Thursday, August 26, 2004

Olympics

Overall, I've been very unsatisfied with the coverage of the Olympics this year. I generally don't like my patriotiasm in suppository form, and that's what the coverage has felt like: I have to cheer for the Americans, or else I'm - perhaps traitor is too strong a word, but certainly, that something is wrong with me.

I've never felt this way in the past. Of course, after the fall of the USSR, the networks needed a new angle for their coverage, and switched over to the whole "human interest" thing, featuring the trials each athlete had to go through (recovering from cancer, growing a new limb, etc.) But this year is different - if I could take screenshots from some of the races, it's almost pathetic how they keep the camera focused entirely on the American runner and ignore the others.

I can contrast that with the coverage on the Canadian Broadcasting Channel, which we get down here thanks to our proximity to our neighbors in the Great White North. Their coverage is what I remember the Olympics being when I was a kid; still nationalistic (after all, it is a time to be proud of your country), but at the same time, celebrating the spirit of unity that brings the athletes together. That, to me, has always symbolized what the Olympics should be - not the glory of one nation over all other nations, but the sense of community that develops from shared experience and competition.

Allow me to digress slightly for one moment. While I was at GenCon, I read about an ad the Bush administration was running about Afghanistan and Iraq being able to compete in the Olympics as democracies. The ad featured the Iraqi soccer team (that's footie to non-American readers), who are in a position to earn a bronze medal this year. Of course, the ad was intended to support the Bush administration's re-election campaign.

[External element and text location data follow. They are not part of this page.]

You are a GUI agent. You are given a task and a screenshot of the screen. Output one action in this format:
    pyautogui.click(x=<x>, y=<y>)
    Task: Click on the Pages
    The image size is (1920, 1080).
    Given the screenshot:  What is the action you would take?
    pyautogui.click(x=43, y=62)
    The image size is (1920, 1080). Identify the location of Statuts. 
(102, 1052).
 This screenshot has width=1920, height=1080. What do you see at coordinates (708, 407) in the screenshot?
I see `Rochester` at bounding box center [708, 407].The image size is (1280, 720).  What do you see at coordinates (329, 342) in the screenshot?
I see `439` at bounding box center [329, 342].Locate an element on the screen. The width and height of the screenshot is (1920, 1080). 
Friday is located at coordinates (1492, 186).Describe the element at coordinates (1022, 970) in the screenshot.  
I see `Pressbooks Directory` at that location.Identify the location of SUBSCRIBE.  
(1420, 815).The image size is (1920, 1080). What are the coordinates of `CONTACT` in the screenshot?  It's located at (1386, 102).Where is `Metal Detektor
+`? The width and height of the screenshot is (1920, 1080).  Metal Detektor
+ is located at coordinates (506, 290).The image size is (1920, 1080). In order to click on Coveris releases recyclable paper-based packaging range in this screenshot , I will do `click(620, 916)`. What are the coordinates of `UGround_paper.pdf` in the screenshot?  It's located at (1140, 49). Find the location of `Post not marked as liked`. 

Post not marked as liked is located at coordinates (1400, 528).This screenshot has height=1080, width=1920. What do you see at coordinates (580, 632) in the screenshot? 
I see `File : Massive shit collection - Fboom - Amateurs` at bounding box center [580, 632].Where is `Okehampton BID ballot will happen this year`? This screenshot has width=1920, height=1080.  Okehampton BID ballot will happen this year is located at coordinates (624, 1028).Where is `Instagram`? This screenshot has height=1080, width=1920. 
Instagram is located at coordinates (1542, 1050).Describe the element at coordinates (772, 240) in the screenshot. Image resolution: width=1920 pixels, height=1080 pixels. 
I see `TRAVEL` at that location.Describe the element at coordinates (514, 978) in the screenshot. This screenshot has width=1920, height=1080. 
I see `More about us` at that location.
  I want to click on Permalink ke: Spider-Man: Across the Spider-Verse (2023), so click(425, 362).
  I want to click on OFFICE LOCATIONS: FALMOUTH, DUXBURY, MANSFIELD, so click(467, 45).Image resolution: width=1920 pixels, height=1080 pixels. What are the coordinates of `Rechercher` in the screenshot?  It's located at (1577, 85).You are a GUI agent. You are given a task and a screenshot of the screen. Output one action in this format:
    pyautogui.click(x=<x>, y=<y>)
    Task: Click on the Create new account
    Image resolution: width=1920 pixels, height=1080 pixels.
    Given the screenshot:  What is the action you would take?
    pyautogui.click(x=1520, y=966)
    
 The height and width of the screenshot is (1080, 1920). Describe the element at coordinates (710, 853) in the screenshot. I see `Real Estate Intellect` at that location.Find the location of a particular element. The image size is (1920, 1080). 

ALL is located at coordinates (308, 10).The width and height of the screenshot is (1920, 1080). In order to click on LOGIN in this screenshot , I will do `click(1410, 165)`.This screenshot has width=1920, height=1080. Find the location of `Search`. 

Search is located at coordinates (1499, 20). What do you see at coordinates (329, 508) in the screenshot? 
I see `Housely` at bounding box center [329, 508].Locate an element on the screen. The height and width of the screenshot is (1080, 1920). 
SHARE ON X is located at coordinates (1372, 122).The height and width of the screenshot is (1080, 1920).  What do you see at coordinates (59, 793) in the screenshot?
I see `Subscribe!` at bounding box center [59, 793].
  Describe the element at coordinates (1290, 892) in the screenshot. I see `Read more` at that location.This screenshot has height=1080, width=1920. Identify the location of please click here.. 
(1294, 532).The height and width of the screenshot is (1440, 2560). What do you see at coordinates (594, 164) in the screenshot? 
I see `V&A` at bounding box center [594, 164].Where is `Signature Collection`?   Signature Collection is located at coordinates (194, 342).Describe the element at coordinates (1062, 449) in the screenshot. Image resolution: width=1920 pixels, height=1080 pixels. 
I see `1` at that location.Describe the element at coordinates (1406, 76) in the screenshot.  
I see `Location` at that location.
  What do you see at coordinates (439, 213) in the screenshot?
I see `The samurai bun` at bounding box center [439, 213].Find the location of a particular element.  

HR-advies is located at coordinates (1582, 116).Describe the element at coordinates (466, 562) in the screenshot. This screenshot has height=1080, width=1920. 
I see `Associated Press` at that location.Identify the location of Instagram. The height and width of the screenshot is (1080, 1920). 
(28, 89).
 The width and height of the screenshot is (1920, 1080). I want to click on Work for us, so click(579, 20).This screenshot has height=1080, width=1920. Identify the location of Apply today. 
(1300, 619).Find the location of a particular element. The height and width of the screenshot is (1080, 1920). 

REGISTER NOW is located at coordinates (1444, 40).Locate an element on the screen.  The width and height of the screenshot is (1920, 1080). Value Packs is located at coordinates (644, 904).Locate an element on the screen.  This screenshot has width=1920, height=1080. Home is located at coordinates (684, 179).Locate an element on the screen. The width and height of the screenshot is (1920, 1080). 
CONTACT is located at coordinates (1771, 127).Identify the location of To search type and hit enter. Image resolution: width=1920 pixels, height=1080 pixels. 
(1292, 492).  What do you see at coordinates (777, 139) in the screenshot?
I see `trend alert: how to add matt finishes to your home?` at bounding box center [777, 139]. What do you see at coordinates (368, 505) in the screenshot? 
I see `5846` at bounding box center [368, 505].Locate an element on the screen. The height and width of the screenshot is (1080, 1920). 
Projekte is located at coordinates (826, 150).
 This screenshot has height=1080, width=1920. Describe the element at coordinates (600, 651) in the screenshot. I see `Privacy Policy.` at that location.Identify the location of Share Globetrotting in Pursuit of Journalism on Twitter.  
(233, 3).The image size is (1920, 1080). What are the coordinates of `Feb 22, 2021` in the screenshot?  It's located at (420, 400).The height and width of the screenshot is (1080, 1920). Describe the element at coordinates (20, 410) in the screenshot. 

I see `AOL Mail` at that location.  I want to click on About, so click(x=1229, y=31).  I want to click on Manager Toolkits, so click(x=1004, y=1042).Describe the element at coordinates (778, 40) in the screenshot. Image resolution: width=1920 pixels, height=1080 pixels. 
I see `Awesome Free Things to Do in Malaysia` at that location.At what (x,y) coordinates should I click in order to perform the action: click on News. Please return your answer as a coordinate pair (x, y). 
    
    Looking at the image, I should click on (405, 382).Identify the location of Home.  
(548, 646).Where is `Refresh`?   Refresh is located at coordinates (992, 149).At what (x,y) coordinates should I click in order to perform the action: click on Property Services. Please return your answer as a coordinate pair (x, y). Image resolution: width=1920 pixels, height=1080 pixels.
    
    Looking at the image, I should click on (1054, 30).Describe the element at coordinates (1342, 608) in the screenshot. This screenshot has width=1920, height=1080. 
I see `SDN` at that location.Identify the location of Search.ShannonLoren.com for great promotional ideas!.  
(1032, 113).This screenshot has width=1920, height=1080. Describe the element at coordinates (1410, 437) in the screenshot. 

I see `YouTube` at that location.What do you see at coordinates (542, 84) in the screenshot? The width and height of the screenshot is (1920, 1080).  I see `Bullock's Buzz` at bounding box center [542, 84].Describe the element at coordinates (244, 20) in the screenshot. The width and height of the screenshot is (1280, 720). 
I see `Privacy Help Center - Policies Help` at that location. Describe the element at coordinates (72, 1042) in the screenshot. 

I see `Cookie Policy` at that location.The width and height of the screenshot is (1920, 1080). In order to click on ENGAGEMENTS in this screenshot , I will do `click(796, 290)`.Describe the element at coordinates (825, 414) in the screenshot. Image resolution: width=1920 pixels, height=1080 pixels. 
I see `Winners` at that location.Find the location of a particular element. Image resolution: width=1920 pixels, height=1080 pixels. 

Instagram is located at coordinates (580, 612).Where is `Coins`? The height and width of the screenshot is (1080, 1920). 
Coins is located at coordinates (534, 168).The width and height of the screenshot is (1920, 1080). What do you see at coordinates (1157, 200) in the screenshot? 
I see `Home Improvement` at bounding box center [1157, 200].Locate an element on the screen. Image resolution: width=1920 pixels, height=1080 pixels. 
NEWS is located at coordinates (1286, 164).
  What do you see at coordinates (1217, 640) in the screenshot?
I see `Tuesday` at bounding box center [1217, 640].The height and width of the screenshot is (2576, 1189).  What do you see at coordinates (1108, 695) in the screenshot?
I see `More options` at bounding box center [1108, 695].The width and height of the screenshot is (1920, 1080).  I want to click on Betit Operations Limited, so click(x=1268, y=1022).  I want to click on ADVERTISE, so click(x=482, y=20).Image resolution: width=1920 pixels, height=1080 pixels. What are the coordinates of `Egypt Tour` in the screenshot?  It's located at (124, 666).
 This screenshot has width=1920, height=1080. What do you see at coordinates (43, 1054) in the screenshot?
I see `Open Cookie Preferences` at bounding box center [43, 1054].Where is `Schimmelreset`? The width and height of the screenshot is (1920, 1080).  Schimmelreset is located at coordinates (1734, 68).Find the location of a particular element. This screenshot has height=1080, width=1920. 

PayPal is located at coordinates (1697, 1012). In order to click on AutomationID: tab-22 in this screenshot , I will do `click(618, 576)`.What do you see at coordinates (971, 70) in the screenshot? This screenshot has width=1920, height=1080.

The article also mentioned that the Iraqi soccer team was non too happy with this development. In fact, in an interview that appeared in Sports Illustrated, the Iraqi soccer coach told Bush to, essentially, go to hell. That Uday Hussein used to use the Iraqi soccer team (in between torturing them) as a politcal tool, and the right to be allowed to compete without being a political tool was supposedly the reason the Bush administration liberated Iraq in the first place - not to serve its own self-interest, as it has repeatedly done since the invasion.

Which brings me back to the Olympic coverage. The kind of blind flag-waving, the cameras not focusing on the other athletes, seems like something the Soviet Union would broadcast on its networks - forcing its citizens to see only one aspect of the games, using the athletes as political pawns rather than in the spirit of the games.

And honestly, I don't know what's scarier - the Bush administration using athletes as political pawns like Hitler or Stalin (harsh comparisons, but apt in this case), or the American television networks' complacency - even eagerness - to indulge this nonsense.

1 comment:

Anonymous said...

You know, this is exactly why I sometimes watch the CBC coverage instead. Because if they are glorifying Canadian athletes, they are doing it very, very modestly.